■ **MATERIAL FOR THIS TASK**

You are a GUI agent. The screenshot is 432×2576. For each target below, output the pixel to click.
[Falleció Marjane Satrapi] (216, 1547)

--

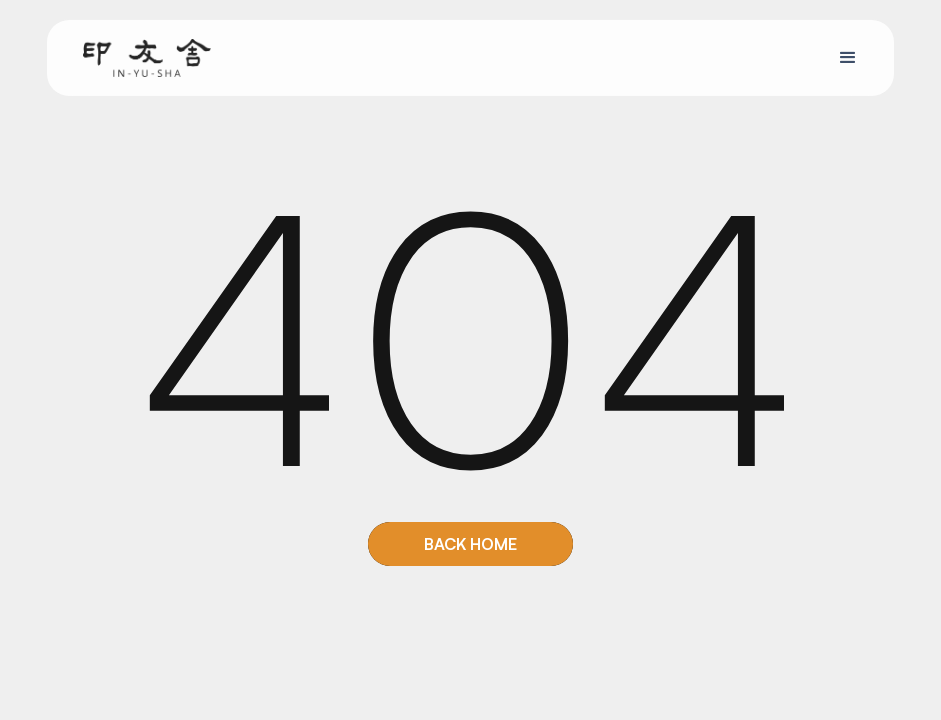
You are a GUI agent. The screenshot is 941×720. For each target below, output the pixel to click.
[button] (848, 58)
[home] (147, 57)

...

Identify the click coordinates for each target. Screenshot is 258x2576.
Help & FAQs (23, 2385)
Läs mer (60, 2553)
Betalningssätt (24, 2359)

■ **WHAT IS NEEDED**
Rewrite the listing from the line containing "Identify the click" through the line containing "Betalningssätt (24, 2359)", putting "pixel positions" in place of "click coordinates" and keeping everything else the same.

■ **THE COMPLETED TASK**
Identify the pixel positions for each target. Screenshot is 258x2576.
Help & FAQs (23, 2385)
Läs mer (60, 2553)
Betalningssätt (24, 2359)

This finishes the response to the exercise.